The U.S. Supreme Court has issued a ruling that could stall health care reform efforts in the Green Mountains.
Vermont in 2005 passed legislation that requires private insurers to hand over all data related to patients’ health care claims.
Al Gobeille, chairman of the Green Mountain Care Board, says the data will give policy makers the insights they need to tailor their reforms as they seek to reshape the health care industry.
In a 6-2 decision issued on Tuesday morning, however, justices ruled in favor of the insurance company, Liberty Mutual Insurance Co, that had challenged the law. Gobeille says it’s important that Vermont now find other ways to gain legal access to the data.
“I think that there’s enough people in the United States that want this to happen, that we need to work with the [United States] Secretary of Labor to find a different path,” Gobeille says.
Gobeille says claims data offers health care providers, and the regulators that oversee them, a window into the effectiveness of various reform projects. Unless the state can track the fate of patients as they move through the system, Gobeille says, it’s impossible to determine with any precision the impact of reform initiatives on costs and outcomes.
The federal government has for the most part deferred to the states when it comes to the regulation of insurance industries. There’s one big exception however, and it involves companies that are self-insured.

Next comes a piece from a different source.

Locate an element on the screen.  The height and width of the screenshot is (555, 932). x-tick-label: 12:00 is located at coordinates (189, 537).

A federal law known as ERISA governs those self-insurance plans, and that federal law preempts state statute. Liberty Mutual argued that since the claims in question involve a self-insurance plan, it’s exempt from state regulations calling for the release of the data.

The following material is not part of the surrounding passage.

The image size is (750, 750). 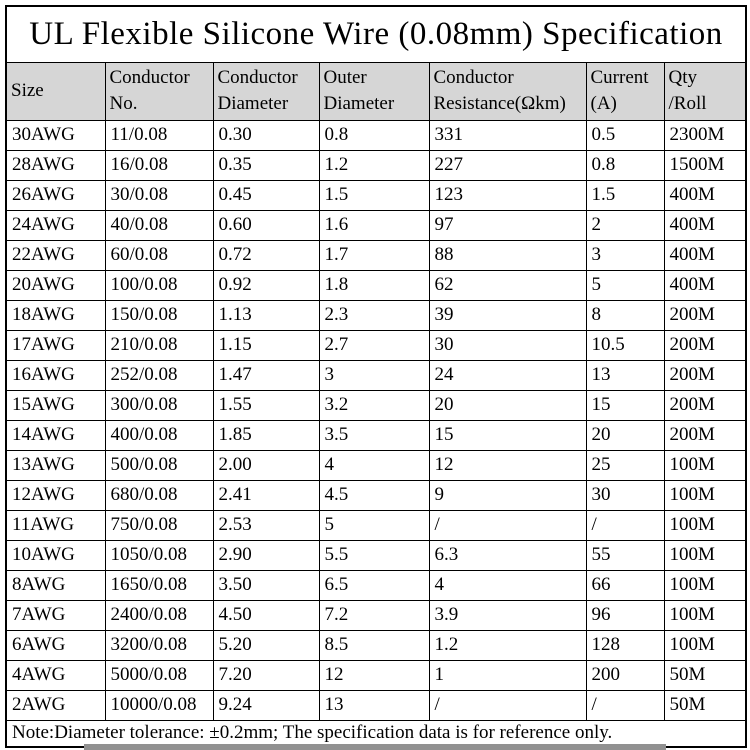 What do you see at coordinates (266, 255) in the screenshot?
I see `table-cell: 0.72` at bounding box center [266, 255].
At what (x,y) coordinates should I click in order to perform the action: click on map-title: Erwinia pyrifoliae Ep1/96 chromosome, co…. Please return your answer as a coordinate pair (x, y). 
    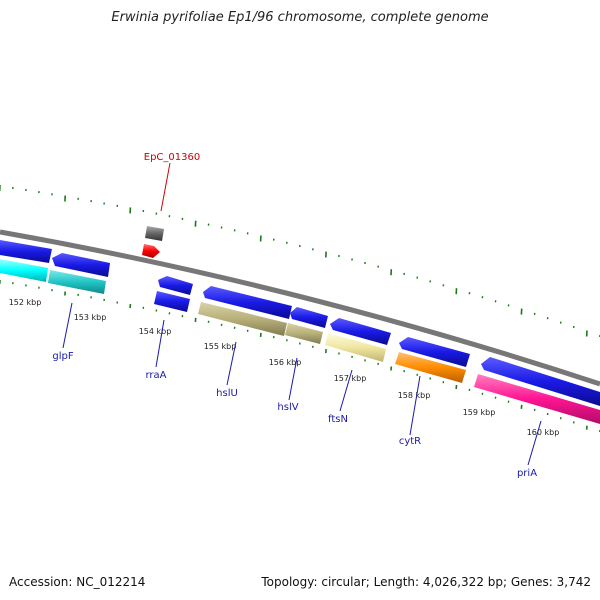
    Looking at the image, I should click on (300, 18).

The company won a lower-court ruling, and the state appealed the decision to U.S. Supreme Court, where justices rules in favor of Liberty Mutual.
Gobeille says the ruling affects only claims data related to self-funded plans, such as ones at large companies like IBM for instance or National Life. But those self-funded plans represent the largest chunk of the private insurance market, and Gobeille says that “because they’re the largest part of commercial insurance, it would make sort of the data not whole.”
Self-funded plans for the most part have willingly supplied Vermont with claims data up until now. Liberty Mutual demurred, but the data it withheld represented only 137 people.
Gobeille says the state now has to make sure that other companies will continue to voluntarily supply the data, the Supreme Court ruling notwithstanding.
“So if nothing changes it’s as if this [ruling] didn’t happen, because the [decision] did not say they can’t willingly submit,” Gobeille says.
If companies do continue to submit data, Gobeille says the state should continue to pursue its costly health care claims database. If they do not, Gobeille says the state may need to reconsider its course.
Gobeille says the justices in their ruling left open the possibility of states working with the U.S. Secretary of Labor to find alternate ways of accessing the claims data.
The ruling deals a blow to similar data-collection laws in 17 other states.